El escándalo de la corrupción y abusos de policías locales, así como la inoperancia continuada del gobierno local de Coslada, Ayuntamiento periférico de Madrid, en otros momentos no hubiera pasado de dos columnas en páginas interiores. Pero el episodio, que continúa, ha llegado en una situación de especial sensibilidad en la opinión pública, que da muestras de hartazgo de la escasa eficacia de los instrumentos de gobierno, crecimiento económico y bienestar social que ofrece nuestra democracia, la del octavo país que proclama la propaganda oficial junto a tantas promesas electorales de regeneración de los poderes públicos.

Ahora mismo el tema está dando ocasión para elevar el tono de la crítica e implicar áreas sospechosas de corrupción en mayor o menor grado. Al menos así trasciende de tertulias, columnistas y editoriales de medios con ideologías diferentes.

A efectos de clarificación parece conveniente precisar qué se entiende por corrupción. Transparency Internacional España (T. I.), organización no gubernamental que hace estudios sobre la corrupción política por medio de encuestas, la define como «el abuso, con fines de lucro personal, del poder delegado». En la opinión pública, los ciudadanos consideran corrupción no solamente el soborno, sino también aquellos actos en los que los actores públicos incumplen compromisos éticos que la ciudadanía considera irrenunciables.

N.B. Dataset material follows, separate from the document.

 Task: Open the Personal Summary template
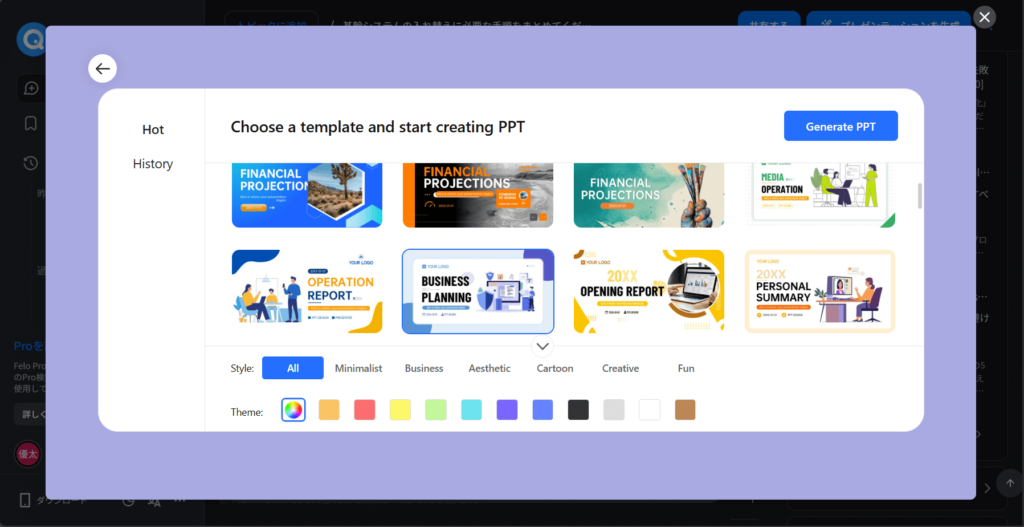pyautogui.click(x=820, y=291)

Por ejemplo, la voluntad de no aprovecharse del cargo para sí o para el partido, o la vocación (señala Villoria, presidente de T. I.) de servir al interés general sin poner por delante intereses privados.

Conceptos difusos, pero que se ven demasiado a menudo pisoteados por la actuación de los servidores públicos. De ahí que se considere a los partidos políticos como organizaciones proclives a la corrupción, pues en sus actuaciones, en ocasiones, parece primar la lucha por el poder sobre la finalidad de servicio público, con todas las consecuencias de financiación ilegal, abusos del poder, utilización partidista de la Administración, etcétera.

En un comentario anterior indiqué que España había retrocedido en el índice de percepción de corrupción (IPC) debido, en parte, a los escándalos a nivel de gobierno local en temas urbanísticos. El «caso Marbella» es internacionalmente conocido. Las prácticas mafiosas en Coslada tendrán su precio en la próxima calificación sobre nuestro comportamiento social.

Es penoso entrar en referencias concretas sin olvidar que la corrupción más dura necesita el concurso de los corruptores -mejor olvidar nombres-, pero es evidente que hay suficiente alarma social para detectar una reacción en toda la sociedad civil en demanda de medidas para combatir y disminuir la corrupción en sus diferentes variantes.

El profesor Lizcano (TIE y catedrático de la U. A. Madrid) propone que los partidos políticos deberían formalizar un «pacto de Estado contra la corrupción y de esta forma el trabajo político, legislativo y judicial sería mas efectivo. Hay que tener en cuenta que los partidos políticos, aun teniendo en sus filas una proporción muy pequeña de la población, son las instituciones que controlan directamente dos de los tres pilares de un Estado de derecho: el poder ejecutivo y el poder legislativo, e incluso parece que tratan de controlar el poder judicial. En ese sentido, tienen una gran responsabilidad frente al resto de los ciudadanos, de cara no solamente a ser honrados y eficaces, sino a parecerlo.

En todo caso, la solución fundamental para la lucha contra la corrupción radica en la propia educación de los ciudadanos, de tal forma que la vean como algo absolutamente ilegítimo, insolidario, penalizable y de claro rechazo a cualquier tipo de corrupción, política incluida.

La dura reacción que ha suscitado el «caso Coslada» es un buen síntoma de madurez democrática y ha propiciado que muchas barbas se pongan a remojo y que aumente el clamor por una nacionalización de la decencia.